### [CHALLENGE]
Copy the data from the line with "Where should I" through the end, changing "dropdown" to "menu" and keeping everything else the same. Leave out the pictures.

_ _ _ _ _ _ _

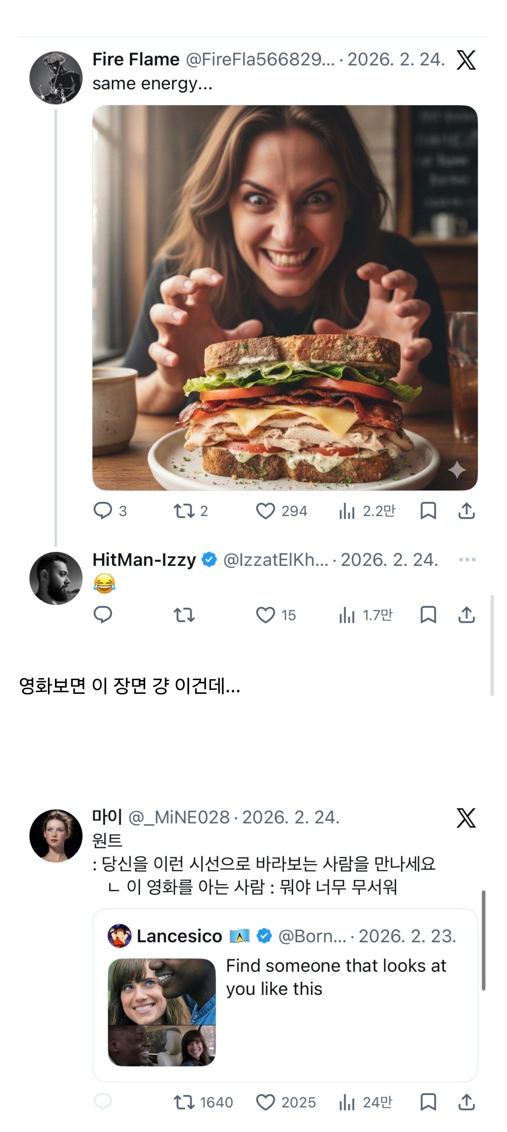
Task: Open more options on HitMan-Izzy's reply
Action: click(467, 559)
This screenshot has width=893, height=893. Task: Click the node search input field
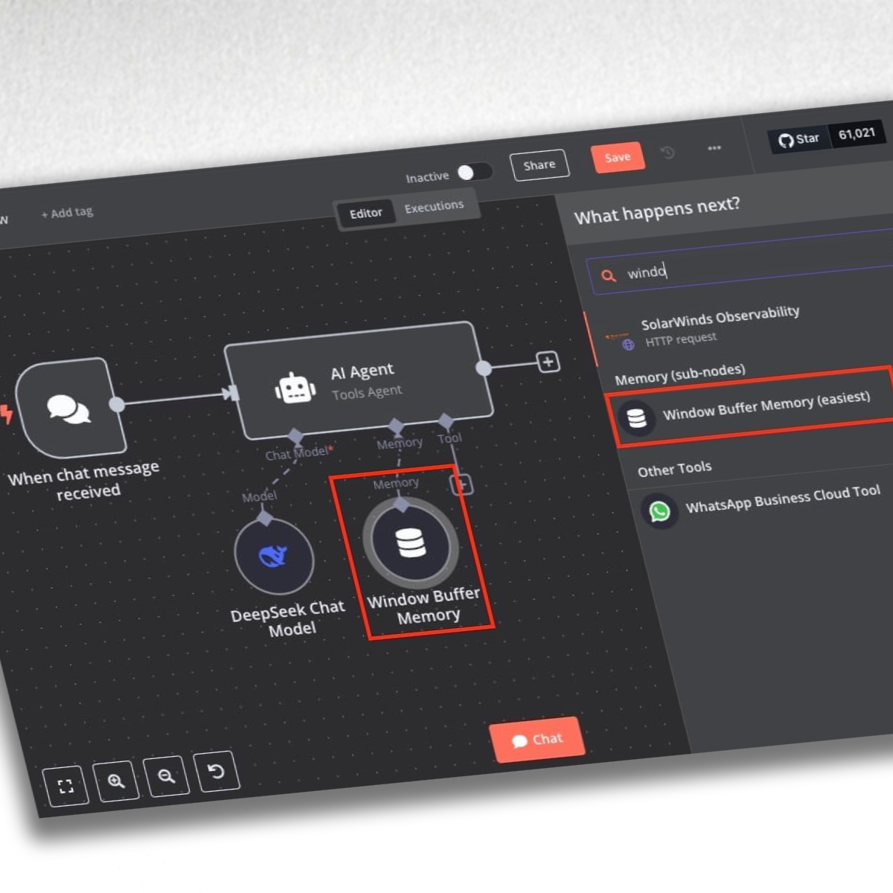tap(744, 266)
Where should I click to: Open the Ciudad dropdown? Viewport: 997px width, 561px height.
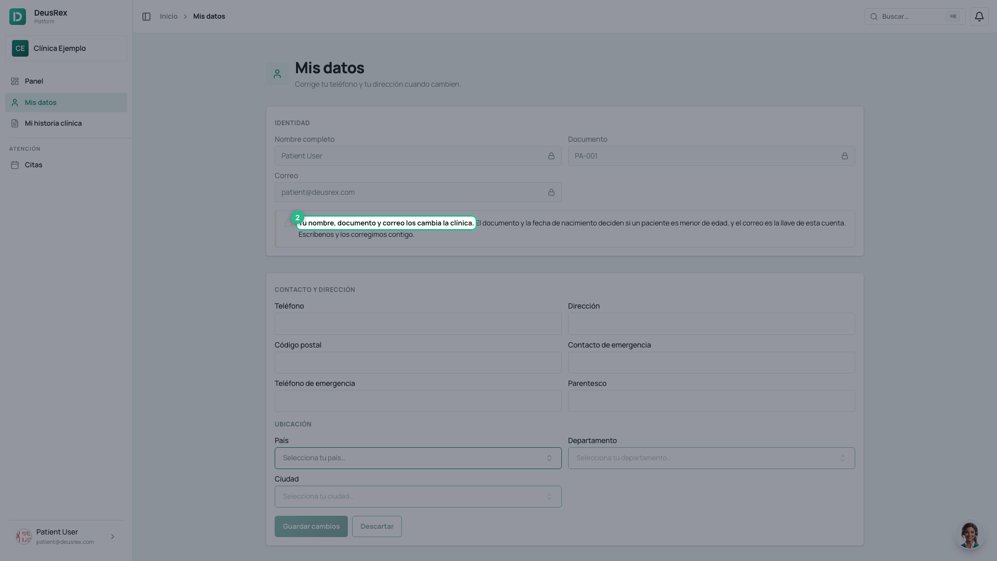[418, 497]
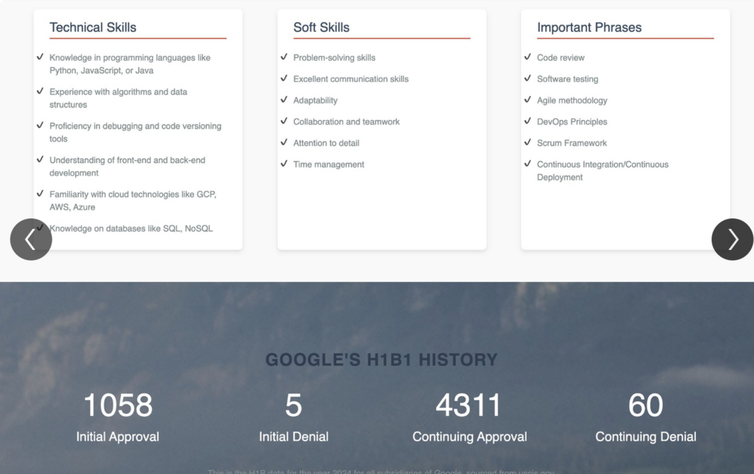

_ _ _ _ _ _ _

### [TASK RESULT]
Where should I click to: Open the Ciudad menu? Viewport: 997px width, 561px height.
[418, 497]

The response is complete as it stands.